Sample JSON files under "source" directory:
{
"name": "joe",
"age": 31
}
{
"name": "alica",
"age": 21
}
{
"username": "user1",
"password": "pass1"
}
{
"username": "user2",
"password": "pass2
}
Code:
conf = SparkConf().setMaster("local").setAppName("Test")
spark = SparkSession \
.builder \
.config(conf=conf) \
.getOrCreate()
json_data = spark.read.json("source")
Upvotes: 0
Views: 144
Reputation: 32640
You can simply use select
+ dropna()
:
df1 = df.select("name", "age").dropna()
df1.show()
#+-----+---+
#| name|age|
#+-----+---+
#| joe| 34|
#|alice| 21|
#+-----+---+
df2 = df.select("username", "password").dropna()
df2.show()
#+--------+--------+
#|username|password|
#+--------+--------+
#| user1| pass1|
#| user2| pass2|
#+--------+--------+
Upvotes: 0
Reputation: 1238
If you have always the same fixed amount of columns I would just cover all cases with
import pyspark.sql.functions as f
df2=df.where(f.col("name").isNotNull() & f.col("age").isNotNull() & f.col("username").isNotNull() & f.col("password").isNull())

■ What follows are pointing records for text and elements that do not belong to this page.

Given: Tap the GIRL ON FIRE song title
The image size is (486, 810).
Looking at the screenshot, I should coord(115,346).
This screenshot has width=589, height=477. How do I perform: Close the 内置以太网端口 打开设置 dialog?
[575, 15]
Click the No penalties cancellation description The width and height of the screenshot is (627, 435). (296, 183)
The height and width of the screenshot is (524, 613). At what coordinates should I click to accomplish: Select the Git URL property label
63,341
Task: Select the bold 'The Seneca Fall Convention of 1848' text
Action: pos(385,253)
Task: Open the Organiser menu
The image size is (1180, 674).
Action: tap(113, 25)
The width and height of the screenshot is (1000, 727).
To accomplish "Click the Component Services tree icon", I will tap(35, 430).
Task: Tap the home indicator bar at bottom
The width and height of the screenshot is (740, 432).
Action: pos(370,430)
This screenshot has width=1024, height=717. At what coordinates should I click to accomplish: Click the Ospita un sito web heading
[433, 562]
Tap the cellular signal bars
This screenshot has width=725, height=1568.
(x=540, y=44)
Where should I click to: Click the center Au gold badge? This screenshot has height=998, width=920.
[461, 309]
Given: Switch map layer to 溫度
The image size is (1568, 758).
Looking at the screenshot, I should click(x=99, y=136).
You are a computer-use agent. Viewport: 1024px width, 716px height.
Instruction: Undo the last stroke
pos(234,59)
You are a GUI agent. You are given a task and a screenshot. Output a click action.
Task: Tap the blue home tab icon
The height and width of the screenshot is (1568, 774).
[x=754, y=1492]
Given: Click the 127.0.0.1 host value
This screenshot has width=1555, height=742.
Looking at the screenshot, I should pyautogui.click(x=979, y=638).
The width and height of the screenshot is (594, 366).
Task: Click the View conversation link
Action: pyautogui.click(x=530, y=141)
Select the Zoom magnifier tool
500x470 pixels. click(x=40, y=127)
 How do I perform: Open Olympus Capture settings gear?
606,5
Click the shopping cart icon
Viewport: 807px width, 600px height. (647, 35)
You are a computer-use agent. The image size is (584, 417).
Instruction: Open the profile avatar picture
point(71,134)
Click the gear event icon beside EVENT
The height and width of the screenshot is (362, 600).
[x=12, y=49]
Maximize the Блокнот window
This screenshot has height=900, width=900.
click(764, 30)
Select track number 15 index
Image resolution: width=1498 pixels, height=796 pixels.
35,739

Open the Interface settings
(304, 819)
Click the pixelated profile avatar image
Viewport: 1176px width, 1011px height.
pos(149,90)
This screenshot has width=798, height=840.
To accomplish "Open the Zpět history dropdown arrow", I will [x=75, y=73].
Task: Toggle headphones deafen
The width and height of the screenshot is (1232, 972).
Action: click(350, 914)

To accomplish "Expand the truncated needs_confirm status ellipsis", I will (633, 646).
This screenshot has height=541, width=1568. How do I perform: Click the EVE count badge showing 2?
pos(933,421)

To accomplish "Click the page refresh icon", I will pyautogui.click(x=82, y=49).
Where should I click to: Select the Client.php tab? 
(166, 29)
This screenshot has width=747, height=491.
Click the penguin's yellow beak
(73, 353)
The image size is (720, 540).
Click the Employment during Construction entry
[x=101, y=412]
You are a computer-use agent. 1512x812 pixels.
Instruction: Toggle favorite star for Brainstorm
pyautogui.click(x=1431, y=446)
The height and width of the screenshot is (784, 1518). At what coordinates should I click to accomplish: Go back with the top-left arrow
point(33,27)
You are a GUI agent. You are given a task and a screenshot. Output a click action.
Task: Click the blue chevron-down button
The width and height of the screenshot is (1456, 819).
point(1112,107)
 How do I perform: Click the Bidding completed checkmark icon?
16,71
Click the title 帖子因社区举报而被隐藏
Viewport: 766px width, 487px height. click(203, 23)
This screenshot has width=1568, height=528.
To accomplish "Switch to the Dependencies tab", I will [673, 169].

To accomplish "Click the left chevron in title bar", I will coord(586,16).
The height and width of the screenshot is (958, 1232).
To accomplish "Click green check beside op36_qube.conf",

df3=df.where(f.col("name").isNotNull() & f.col("age").isNotNull() & f.col("username").isNull() & f.col("password").isNull())
df3=df.where(f.col("name").isNotNull() & f.col("age").isNull() & f.col("username").isNull() & f.col("password").isNull())
df4=df.where(f.col("name").isNull() & f.col("age").isNotNull() & f.col("username").isNotNull() & f.col("password").isNotNull())
df5=df.where(f.col("name").isNull() & f.col("age").isNull() & f.col("username").isNotNull() & f.col("password").isNotNull())
... and so on
Upvotes: 0